VOS TÂCHES —
1. Dans le texte sur l'histoire de l'Ukraine, relevez les armées qui s'affrontent après le retrait allemand de janvier 1919. Indiquez pour chacune le surnom que le texte lui donne.
2. Selon le texte sur l'histoire de l'Ukraine, pourquoi Lénine rejette-t-il la fédération demandée par l'Ukraine ? Répondez en une à trois phrases.
3. Recopiez mot pour mot tout le passage du texte sur l'histoire de l'Ukraine qui va de « Avant la Première » jusqu'à « pour les Russes. ».

PAGE —
***

Avant la Première Guerre mondiale, l’Ukraine est découpée entre les Empires autrichien et russe et cela jusqu’à la Révolution de 1917. Elle est devenue le principal pôle de l’industrie lourde de l’Empire russe. Néanmoins, comme d’autres peuples en Europe, un mouvement de renaissance nationale ukrainien se fait jour. Des associations culturelles prospèrent et des mouvements politiques s’organisent, par exemple, l’Union pour la libération de l’Ukraine. Pour sa part, la Russie considère le pays comme sa « Petite-Russie ». C’est une terre d’émigration pour les Russes.

Après la Première Guerre mondiale, le 20 novembre 1918, le Rada proclame indépendante la République populaire ukrainienne. Cependant, quelques mois plus tard, l’offensive des Bolcheviks chasse le gouvernement de Kiev. En mars, Lénine livre l’Ukraine à l’Allemagne qui, elle, permet le retour du gouvernement à Kiev. En janvier 1919, les Allemands se retirent. Les troupes tsaristes (les Blancs), l’armée bolchevik (les Rouges), l’armée nationaliste (les Noirs) s’affrontent en pillant la paysannerie, en violant et en massacrant. Les Bolcheviks finissent par l’emporter. Durant tout ce temps, les Juifs sont sauvagement massacrés par de terribles pogroms. Le 30 décembre 1922, l’Ukraine entre dans l’URSS. Elle demande une fédération, Lénine qui rêve d’une révolution mondiale « dénationalisée » rejette l’idée. Son idée de communisme repose sur la dépersonnalisation du citoyen ouvrier au service de la totalité.  Après sa mort, Staline entre au pouvoir, on sait comment. Il ordonne la collectivisation forcée de l’agriculture qui va engendrer d’horribles famines, la terreur de la police secrète, les déportations massives dans les Goulags, en fait, tout ce que faisaient le Tsar et Lénine, mais à une échelle sans précédent. On évalue à quatre millions le nombre de morts, juste en Ukraine. Plus de 200 000 Ukrainiens, beaucoup de Juifs parmi eux, trouvent refuge au Canada et aux États-Unis. La stratégie de Staline consiste à diviser les communautés, mélanger les ethnies, les cultures et la langue, y aller arbitrairement, procéder par dénonciations. Impossible de faire confiance à qui que ce soit, plus de langue maternelle, plus d’amitié, plus d’intimité, plus d’initiative personnelle. La population ukrainienne a longtemps vécu à l’ombre d’états oppressifs, et c’est dans l’oppression qu’elle s’est forgé une solidarité d’aspiration à la liberté personnelle et qu’elle a conservé sa langue propre.

***

DONNÉES FOURNIES —
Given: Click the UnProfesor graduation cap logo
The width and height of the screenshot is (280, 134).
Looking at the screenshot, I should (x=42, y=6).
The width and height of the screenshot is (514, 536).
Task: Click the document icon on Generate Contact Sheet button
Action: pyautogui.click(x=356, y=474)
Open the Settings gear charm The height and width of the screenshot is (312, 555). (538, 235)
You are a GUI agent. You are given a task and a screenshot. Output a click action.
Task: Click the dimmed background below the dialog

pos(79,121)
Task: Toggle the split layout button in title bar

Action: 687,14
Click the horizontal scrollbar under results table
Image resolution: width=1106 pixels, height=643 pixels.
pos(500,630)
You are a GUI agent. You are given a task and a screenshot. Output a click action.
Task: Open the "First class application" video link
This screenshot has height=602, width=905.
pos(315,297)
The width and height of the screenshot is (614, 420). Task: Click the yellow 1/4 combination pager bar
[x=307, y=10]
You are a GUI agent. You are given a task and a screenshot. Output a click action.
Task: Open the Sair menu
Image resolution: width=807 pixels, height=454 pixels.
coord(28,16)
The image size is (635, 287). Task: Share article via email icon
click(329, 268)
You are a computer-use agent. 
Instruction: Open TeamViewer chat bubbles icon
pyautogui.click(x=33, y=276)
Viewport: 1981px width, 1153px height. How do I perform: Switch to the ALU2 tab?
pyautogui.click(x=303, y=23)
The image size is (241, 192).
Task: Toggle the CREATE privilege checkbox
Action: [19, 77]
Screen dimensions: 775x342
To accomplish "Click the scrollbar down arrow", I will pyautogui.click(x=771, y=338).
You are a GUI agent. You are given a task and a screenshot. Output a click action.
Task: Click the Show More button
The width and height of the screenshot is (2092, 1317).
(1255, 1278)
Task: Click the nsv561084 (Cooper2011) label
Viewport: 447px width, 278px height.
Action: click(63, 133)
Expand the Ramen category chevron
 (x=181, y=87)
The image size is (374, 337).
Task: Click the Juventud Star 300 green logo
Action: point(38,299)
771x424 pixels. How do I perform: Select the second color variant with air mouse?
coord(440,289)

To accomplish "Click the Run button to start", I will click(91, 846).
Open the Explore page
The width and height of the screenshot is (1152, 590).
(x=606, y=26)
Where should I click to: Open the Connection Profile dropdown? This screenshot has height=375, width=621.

***

RÉPONSES À L'EXERCICE —
1.
- Les troupes tsaristes : les Blancs
- L'armée bolchevik : les Rouges
- L'armée nationaliste : les Noirs

2. Lénine rejette l'idée parce qu'il rêve d'une révolution mondiale « dénationalisée ». Sa conception du communisme repose sur la dépersonnalisation du citoyen ouvrier au service de la totalité.

3.
Avant la Première Guerre mondiale, l’Ukraine est découpée entre les Empires autrichien et russe et cela jusqu’à la Révolution de 1917. Elle est devenue le principal pôle de l’industrie lourde de l’Empire russe. Néanmoins, comme d’autres peuples en Europe, un mouvement de renaissance nationale ukrainien se fait jour. Des associations culturelles prospèrent et des mouvements politiques s’organisent, par exemple, l’Union pour la libération de l’Ukraine. Pour sa part, la Russie considère le pays comme sa « Petite-Russie ». C’est une terre d’émigration pour les Russes.